What is required:
In the entries below, find the line with "[Kohteen lähettäminen sähköpostitse]" and the line with "Privacy Policy (128, 2505)". Reproduce those two lines and every line between them exactly, and nothing more.

Records supplied: Begin

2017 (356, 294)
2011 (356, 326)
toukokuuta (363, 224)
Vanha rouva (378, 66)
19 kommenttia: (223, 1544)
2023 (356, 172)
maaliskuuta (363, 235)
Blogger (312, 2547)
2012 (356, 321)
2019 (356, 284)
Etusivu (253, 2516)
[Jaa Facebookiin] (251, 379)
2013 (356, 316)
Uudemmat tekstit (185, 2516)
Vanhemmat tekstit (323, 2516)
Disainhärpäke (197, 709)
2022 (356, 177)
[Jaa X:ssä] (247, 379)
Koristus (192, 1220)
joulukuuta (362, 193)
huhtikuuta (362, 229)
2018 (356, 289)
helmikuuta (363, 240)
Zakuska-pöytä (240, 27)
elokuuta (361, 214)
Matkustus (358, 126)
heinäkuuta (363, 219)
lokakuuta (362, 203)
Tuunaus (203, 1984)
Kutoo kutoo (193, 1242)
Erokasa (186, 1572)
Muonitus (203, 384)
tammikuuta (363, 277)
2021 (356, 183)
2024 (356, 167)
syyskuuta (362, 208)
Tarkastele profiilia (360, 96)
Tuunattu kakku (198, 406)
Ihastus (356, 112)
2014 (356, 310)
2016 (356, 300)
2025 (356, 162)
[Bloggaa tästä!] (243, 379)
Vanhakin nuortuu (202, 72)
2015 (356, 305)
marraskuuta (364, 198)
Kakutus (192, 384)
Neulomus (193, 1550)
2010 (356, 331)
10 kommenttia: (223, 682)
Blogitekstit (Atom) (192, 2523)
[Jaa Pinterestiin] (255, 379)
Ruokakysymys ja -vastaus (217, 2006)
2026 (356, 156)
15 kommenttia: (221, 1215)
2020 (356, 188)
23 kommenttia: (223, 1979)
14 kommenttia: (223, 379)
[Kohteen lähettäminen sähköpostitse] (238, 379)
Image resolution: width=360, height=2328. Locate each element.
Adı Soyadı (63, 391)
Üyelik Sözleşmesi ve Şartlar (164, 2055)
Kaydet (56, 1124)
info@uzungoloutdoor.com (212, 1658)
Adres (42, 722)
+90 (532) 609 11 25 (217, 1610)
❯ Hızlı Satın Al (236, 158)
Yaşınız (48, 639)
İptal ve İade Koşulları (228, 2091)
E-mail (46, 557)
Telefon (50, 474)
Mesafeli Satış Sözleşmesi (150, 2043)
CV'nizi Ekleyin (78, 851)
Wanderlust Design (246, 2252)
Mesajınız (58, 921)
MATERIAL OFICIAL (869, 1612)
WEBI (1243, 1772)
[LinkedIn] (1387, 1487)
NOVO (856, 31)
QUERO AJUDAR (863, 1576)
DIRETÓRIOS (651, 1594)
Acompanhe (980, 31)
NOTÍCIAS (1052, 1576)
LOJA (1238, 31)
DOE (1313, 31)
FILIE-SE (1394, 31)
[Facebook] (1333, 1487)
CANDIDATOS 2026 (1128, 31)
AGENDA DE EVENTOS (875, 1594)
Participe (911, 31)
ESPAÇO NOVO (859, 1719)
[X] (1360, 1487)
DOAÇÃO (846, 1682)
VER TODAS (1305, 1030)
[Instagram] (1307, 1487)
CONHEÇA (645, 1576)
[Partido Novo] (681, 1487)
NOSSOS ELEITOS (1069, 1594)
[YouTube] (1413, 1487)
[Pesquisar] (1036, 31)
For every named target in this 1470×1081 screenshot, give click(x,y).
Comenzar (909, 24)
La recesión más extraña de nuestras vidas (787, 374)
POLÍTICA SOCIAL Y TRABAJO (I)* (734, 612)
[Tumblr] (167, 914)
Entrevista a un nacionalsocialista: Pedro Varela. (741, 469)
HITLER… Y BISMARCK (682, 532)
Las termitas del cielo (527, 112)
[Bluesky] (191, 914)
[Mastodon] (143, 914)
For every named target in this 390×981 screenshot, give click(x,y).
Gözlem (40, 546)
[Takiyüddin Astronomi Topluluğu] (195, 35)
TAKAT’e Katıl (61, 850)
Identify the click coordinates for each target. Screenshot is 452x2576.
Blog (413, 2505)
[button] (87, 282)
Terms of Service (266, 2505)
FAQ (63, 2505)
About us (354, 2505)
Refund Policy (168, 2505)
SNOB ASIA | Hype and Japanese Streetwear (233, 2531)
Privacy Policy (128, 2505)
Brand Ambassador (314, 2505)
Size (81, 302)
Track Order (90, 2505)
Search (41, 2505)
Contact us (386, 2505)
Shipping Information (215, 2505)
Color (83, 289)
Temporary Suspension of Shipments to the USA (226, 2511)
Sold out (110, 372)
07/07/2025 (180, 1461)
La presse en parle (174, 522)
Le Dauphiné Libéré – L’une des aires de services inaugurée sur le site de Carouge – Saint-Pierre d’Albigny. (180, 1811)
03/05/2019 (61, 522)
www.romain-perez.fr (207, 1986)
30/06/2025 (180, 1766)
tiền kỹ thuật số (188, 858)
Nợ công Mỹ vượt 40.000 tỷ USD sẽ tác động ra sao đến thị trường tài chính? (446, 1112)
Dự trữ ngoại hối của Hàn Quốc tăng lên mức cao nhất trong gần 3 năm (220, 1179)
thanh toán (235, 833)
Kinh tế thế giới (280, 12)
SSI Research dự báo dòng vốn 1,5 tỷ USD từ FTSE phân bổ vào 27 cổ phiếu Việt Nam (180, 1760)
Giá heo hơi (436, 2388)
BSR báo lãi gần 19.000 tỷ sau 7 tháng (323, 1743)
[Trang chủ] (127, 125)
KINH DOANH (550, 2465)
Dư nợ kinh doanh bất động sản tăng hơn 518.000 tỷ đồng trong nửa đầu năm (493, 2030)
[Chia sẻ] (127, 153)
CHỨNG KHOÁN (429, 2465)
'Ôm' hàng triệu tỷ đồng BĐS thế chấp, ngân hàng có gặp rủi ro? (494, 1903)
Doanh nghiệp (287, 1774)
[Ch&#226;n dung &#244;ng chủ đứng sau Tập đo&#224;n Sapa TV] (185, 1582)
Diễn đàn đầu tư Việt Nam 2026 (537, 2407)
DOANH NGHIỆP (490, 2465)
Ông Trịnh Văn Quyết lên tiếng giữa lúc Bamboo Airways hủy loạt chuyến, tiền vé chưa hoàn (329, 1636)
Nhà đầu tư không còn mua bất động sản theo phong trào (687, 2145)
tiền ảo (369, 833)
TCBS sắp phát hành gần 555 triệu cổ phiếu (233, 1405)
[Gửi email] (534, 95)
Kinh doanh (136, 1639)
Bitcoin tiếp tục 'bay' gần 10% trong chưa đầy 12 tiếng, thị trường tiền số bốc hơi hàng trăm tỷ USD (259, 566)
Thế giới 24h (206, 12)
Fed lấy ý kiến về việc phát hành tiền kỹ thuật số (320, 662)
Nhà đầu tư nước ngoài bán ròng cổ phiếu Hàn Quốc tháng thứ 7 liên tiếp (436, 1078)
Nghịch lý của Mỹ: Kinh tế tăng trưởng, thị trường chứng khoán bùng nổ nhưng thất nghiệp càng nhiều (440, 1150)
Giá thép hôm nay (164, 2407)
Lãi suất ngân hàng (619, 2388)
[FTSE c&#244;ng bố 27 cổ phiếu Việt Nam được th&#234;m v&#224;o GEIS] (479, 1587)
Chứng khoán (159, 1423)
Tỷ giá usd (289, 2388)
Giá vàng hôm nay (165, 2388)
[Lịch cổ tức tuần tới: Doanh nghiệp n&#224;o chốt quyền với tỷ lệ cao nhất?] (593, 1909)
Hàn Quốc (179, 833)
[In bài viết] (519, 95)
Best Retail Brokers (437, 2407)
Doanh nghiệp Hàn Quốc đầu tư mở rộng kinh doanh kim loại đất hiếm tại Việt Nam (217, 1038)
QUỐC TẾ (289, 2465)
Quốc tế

Records supplied: End

Exercise output:
[Kohteen lähettäminen sähköpostitse] (238, 379)
Image resolution: width=360, height=2328. Locate each element.
Adı Soyadı (63, 391)
Üyelik Sözleşmesi ve Şartlar (164, 2055)
Kaydet (56, 1124)
info@uzungoloutdoor.com (212, 1658)
Adres (42, 722)
+90 (532) 609 11 25 (217, 1610)
❯ Hızlı Satın Al (236, 158)
Yaşınız (48, 639)
İptal ve İade Koşulları (228, 2091)
E-mail (46, 557)
Telefon (50, 474)
Mesafeli Satış Sözleşmesi (150, 2043)
CV'nizi Ekleyin (78, 851)
Wanderlust Design (246, 2252)
Mesajınız (58, 921)
MATERIAL OFICIAL (869, 1612)
WEBI (1243, 1772)
[LinkedIn] (1387, 1487)
NOVO (856, 31)
QUERO AJUDAR (863, 1576)
DIRETÓRIOS (651, 1594)
Acompanhe (980, 31)
NOTÍCIAS (1052, 1576)
LOJA (1238, 31)
DOE (1313, 31)
FILIE-SE (1394, 31)
[Facebook] (1333, 1487)
CANDIDATOS 2026 (1128, 31)
AGENDA DE EVENTOS (875, 1594)
Participe (911, 31)
ESPAÇO NOVO (859, 1719)
[X] (1360, 1487)
DOAÇÃO (846, 1682)
VER TODAS (1305, 1030)
[Instagram] (1307, 1487)
CONHEÇA (645, 1576)
[Partido Novo] (681, 1487)
NOSSOS ELEITOS (1069, 1594)
[YouTube] (1413, 1487)
[Pesquisar] (1036, 31)
For every named target in this 1470×1081 screenshot, give click(x,y).
Comenzar (909, 24)
La recesión más extraña de nuestras vidas (787, 374)
POLÍTICA SOCIAL Y TRABAJO (I)* (734, 612)
[Tumblr] (167, 914)
Entrevista a un nacionalsocialista: Pedro Varela. (741, 469)
HITLER… Y BISMARCK (682, 532)
Las termitas del cielo (527, 112)
[Bluesky] (191, 914)
[Mastodon] (143, 914)
For every named target in this 390×981 screenshot, give click(x,y).
Gözlem (40, 546)
[Takiyüddin Astronomi Topluluğu] (195, 35)
TAKAT’e Katıl (61, 850)
Identify the click coordinates for each target. Screenshot is 452x2576.
Blog (413, 2505)
[button] (87, 282)
Terms of Service (266, 2505)
FAQ (63, 2505)
About us (354, 2505)
Refund Policy (168, 2505)
SNOB ASIA | Hype and Japanese Streetwear (233, 2531)
Privacy Policy (128, 2505)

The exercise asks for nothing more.